### Extracted text
■ ■ ■ ■

Author Archives: Tim Hall

British Politics Decends Into The Darkness

I am finding it very difficult to find the right words to express my shock, horror and anger at today’s events.

Yesterday the referendum campaign descended into farce with a mock sea-battle on the Thames. Today began with Nigel Farage using imagery lifted straight from 1930s Nazi propaganda, and ended with the murder of Labour MP Jo Cox. While there appear to be conflicting eye-witness reports, much of what we’ve heard suggests the killer was a supporter of the far-right.

David Cameron’s decision to call a referendum on Britain’s membership of the European Union was a spectacular political miscalculation in the first place. It has unleashed dark forces into British politics which will prove very difficult to banish. The Leave Campaign and their supporters in the press, especially The Daily Mail, have been steadily ratcheting up the racist rhetoric in the past weeks; they’re not even bothering with the dog whistle any more. It’s hardly surprising they have the far-right marching under their banner.

■ ■ ■ ■

### Data to process
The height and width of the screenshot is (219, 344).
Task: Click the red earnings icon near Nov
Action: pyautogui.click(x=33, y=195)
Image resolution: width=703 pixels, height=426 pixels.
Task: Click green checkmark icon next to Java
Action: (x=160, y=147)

■ ■ ■ ■

### Tasks for this exercise
A. Copy out all of the rows that come after the post on the EU referendum, keeping every character and line unchanged.
B. Carry on the blog post about the EU referendum campaign and the killing of Jo Cox, starting right after its last sentence.

### Answers for the exercise
A.
The height and width of the screenshot is (219, 344).
Task: Click the red earnings icon near Nov
Action: pyautogui.click(x=33, y=195)
Image resolution: width=703 pixels, height=426 pixels.
Task: Click green checkmark icon next to Java
Action: (x=160, y=147)

B.
In this increasingly ugly atmosphere, it was only a matter of time before something like this was going to happen.

I knew very little about Jo Cox, but the tributes I’ve seen flowing paint a picture of a woman dedicated to making the world a better place. She was a reminder that the majority of MPs across all parties are essentially good people; that the sociopaths, demagogues, charlatans and cynical careerists that exist in all parties too are a minority.

When something like this happens, it’s easy to give in to hate. To rage against the people whose rhetoric empowered the ugliness that took an innocent life. They need to be called to account, yes. But more hate won’t break the cycle.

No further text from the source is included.